4 SHOTS FIRED (mini-headline within the story)
"I looked up real quick and saw the barrel fire again. I looked to
see where it hit and saw President Kennedy hit in the back of the head.
"Then I looked up again and saw it fire a third time. I was `moving
out' by then and didn't see where it hit," he said. The youth,
currently unemployed and no longer enrolled at Thomas Jefferson High
School, also claims he heard a fourth shot as he ran around the corner.
"I heard four shots, I don't care what they say," he said.
He said he ran around the depository on Houston Street and crossed
the street to rest against a building after his dash.
"I saw somebody strike out of the back door ... I just saw his back
and couldn't say who it was. He came out and bolted alongside the
building parallel to Elm and then he cut to his right," the youth said.
MAN DESCRIBED (mini-headline)
"He was sure running like everything," Mr. Worrell said. He said the
man disappeared from sight while running toward Pacific Street.
He estimated he was about 200 feet from the man. The youth said no
one else had reached the rear of the building at that time.
"To me he looked about 5 feet 7 to 5 feet 10," he said. "He looked
like he weighed from 155 to 165 pounds and he had dark hair, a dark
sports coat. I don't know if it was blue, black or brown, but it was dark."
The man carried nothing and did not look around in his dash, Mr.

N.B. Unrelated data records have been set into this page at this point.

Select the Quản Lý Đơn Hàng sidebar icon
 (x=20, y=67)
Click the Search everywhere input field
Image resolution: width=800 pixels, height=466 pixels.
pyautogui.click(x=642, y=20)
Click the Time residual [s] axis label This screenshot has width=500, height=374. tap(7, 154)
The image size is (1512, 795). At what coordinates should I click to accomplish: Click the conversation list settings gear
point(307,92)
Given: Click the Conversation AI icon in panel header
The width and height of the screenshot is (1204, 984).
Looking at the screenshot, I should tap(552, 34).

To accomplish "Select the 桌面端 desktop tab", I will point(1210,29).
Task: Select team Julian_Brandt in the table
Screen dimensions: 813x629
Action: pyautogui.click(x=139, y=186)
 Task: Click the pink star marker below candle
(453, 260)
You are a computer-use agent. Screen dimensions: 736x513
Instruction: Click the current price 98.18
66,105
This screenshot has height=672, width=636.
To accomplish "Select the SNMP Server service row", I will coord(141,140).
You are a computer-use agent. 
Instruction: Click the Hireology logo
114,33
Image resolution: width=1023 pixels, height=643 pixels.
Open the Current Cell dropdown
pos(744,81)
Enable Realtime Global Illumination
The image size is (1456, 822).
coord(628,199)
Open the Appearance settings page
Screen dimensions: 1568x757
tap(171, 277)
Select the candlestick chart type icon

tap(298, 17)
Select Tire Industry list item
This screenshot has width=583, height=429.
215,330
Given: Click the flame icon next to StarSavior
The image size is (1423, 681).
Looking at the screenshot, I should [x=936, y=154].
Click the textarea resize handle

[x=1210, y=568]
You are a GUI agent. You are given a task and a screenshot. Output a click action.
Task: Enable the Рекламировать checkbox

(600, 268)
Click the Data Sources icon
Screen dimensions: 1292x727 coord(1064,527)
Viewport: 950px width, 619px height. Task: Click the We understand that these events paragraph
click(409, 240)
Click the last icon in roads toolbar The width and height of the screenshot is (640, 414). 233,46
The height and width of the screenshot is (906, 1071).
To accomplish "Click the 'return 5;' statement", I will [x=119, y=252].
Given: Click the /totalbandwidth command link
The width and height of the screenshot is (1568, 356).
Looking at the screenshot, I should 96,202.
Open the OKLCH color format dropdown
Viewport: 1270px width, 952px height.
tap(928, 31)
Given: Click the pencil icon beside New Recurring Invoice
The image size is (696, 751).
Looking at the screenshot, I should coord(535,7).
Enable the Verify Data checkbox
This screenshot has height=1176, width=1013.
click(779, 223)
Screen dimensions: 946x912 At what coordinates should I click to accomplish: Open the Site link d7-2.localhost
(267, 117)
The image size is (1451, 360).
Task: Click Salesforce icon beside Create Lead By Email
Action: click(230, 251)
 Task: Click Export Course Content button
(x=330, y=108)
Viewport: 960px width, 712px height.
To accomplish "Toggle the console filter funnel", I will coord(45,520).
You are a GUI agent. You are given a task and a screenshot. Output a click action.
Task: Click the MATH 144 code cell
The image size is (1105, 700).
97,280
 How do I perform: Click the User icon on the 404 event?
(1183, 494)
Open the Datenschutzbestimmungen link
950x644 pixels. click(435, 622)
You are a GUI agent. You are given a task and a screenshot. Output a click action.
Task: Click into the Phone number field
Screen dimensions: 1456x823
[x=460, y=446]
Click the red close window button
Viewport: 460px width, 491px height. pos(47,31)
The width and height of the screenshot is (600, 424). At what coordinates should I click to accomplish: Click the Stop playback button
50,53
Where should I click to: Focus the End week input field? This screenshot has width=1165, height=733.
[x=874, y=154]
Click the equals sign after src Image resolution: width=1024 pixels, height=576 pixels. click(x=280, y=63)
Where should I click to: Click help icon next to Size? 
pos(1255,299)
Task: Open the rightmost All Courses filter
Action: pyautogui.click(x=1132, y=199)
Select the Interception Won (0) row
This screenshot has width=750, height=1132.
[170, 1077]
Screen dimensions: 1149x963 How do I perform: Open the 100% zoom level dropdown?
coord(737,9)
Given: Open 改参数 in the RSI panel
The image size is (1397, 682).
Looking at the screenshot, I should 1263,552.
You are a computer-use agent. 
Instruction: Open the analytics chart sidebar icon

The youth said he then returned home by bus. Next day, he said, he
called Farmers Branch police, who questioned him. "Then the Dallas
police came out and got me and took me downtown. I told the FBI and
another policeman what I had seen."
Mr. Worrell said he wasn't contacted again until Wednesday when a
Secret Service agent notified him he was requested to testify before
the Warren Commission.
He said he had left town and gone to West Texas to roughneck shortly
after Jan. 1, then returned to Dallas.
Mr. Worrell, who lives with his mother, Mrs. Martha Worrell and a
sister, said he saw the barrel and part of the stock when the shots
were fired. He said he saw no part of the assassin's hand or arm,
He said he ran from the scene because "everybody was hitting the
ground, and you never know how many might have been up there or how
many were going to get it."
"It was so coincidental," he said. "I had gone to Love Field to see
the President but it was too crowded. I came downtown and just
happened to pick that place."
Mr. Worrell said he is to meet a Secret Service agent at Love Field
Monday night and accompany him by jet to Washington. He said he
received a letter Thursday from President Johnson which described the
Warren Commission and its purpose and told who its members are.
Three other Dallasites also have been invited to testify at Tuesday's session.
Times Herald photographer Bob Jackson, who took the historic photo of
Lee Harvey Oswald immediately after he was shot, has accepted the
invitation to appear.
The others, Arnold Rowland and Amos Lee Euins, also have been
invited. Dallas police officials could not identify either man,
however, and Secret Service officials said they could release no
information on them. Efforts to locate the persons by other means failed.
A Warren Commission spokesman said official acceptances have not been
received from Mr. Rowland or Mr. Euins.